*SUPPLIED TEXT*.
--

Davidson, 70, has led the Mark Taper Forum since it opened in 1967; he took over the direction of the Ahmanson in 1989. Davidson is slated to depart at the end of 2004, just after opening in Culver City the 320-seat Kirk Douglas Theatre for new plays and youth programs. A few of Davidson’s long-term goals have eluded him, such as the establishment of an ongoing classical theater company and the consistent development of original productions in the Ahmanson.

Of the three candidates, Eustis, 45, probably is the best known in Los Angeles. He worked at the Taper from 1989 to 1994 as resident director and, shortly before he left, as associate artistic director. He commissioned “Angels in America” in his previous job at San Francisco’s Eureka Theatre and co-directed the first complete production of Tony Kushner’s epic -- probably the most acclaimed American play of the ‘90s -- at the Taper in 1992. He has run Trinity since 1994.

--

*STORED DATA*.
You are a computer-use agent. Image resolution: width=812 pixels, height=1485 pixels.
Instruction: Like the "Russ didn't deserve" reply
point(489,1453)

--

*TASKS AND EXERCISES*.
(a) Please copy out the theater leadership passage from "Davidson, 70, has" to "in the Ahmanson.".
(b) List every distinct four-digit year that appears in the theater leadership passage, in ascending order.

*RESULTS FOR THE EXERCISE*.
(a)
Davidson, 70, has led the Mark Taper Forum since it opened in 1967; he took over the direction of the Ahmanson in 1989. Davidson is slated to depart at the end of 2004, just after opening in Culver City the 320-seat Kirk Douglas Theatre for new plays and youth programs. A few of Davidson’s long-term goals have eluded him, such as the establishment of an ongoing classical theater company and the consistent development of original productions in the Ahmanson.

(b) 1967, 1989, 1992, 1994, 2004